▸ **Exercise instructions**
Write out the material below exactly, beginning at the line that contains "Given: Click the Precio Mín. input field" and ending with its last line, both ends included; write nothing else.

▸ **Supplied records**

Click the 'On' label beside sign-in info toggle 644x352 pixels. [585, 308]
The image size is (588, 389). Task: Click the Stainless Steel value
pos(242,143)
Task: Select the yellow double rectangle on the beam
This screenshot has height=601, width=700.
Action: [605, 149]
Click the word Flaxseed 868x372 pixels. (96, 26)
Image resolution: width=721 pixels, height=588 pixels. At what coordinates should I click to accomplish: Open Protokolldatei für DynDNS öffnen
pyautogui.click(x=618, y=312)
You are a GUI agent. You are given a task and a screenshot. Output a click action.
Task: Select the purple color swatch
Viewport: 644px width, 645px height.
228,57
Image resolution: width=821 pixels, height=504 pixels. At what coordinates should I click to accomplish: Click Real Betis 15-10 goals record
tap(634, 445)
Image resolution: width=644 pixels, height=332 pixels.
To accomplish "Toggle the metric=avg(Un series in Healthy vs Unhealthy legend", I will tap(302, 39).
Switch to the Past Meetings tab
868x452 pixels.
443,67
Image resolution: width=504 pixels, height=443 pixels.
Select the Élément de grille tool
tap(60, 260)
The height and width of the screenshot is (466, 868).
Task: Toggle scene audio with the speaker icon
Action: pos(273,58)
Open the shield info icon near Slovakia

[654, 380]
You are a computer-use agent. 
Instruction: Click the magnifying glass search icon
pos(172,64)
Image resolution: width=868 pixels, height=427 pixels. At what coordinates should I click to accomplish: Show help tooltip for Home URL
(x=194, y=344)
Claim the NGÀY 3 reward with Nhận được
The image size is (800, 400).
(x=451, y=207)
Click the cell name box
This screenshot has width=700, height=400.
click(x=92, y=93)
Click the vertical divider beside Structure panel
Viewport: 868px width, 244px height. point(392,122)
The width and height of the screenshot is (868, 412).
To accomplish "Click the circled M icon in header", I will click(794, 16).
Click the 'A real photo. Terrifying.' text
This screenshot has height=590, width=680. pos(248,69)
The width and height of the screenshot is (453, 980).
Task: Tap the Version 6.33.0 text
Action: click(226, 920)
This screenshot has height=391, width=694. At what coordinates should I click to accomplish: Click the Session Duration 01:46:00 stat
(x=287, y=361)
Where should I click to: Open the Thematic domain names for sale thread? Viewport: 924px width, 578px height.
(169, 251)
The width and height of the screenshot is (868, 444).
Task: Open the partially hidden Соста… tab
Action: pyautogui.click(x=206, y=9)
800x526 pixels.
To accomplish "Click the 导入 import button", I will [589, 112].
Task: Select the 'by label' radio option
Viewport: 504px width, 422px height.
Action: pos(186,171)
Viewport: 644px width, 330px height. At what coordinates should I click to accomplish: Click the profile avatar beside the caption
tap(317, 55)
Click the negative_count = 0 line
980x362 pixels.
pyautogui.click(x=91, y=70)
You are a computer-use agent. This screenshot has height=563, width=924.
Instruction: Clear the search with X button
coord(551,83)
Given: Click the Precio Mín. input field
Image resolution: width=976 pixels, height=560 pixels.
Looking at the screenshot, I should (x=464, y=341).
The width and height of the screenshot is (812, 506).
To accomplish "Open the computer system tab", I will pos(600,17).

▸ **Solution below**
Given: Click the Precio Mín. input field
Image resolution: width=976 pixels, height=560 pixels.
Looking at the screenshot, I should (x=464, y=341).
The width and height of the screenshot is (812, 506).
To accomplish "Open the computer system tab", I will pos(600,17).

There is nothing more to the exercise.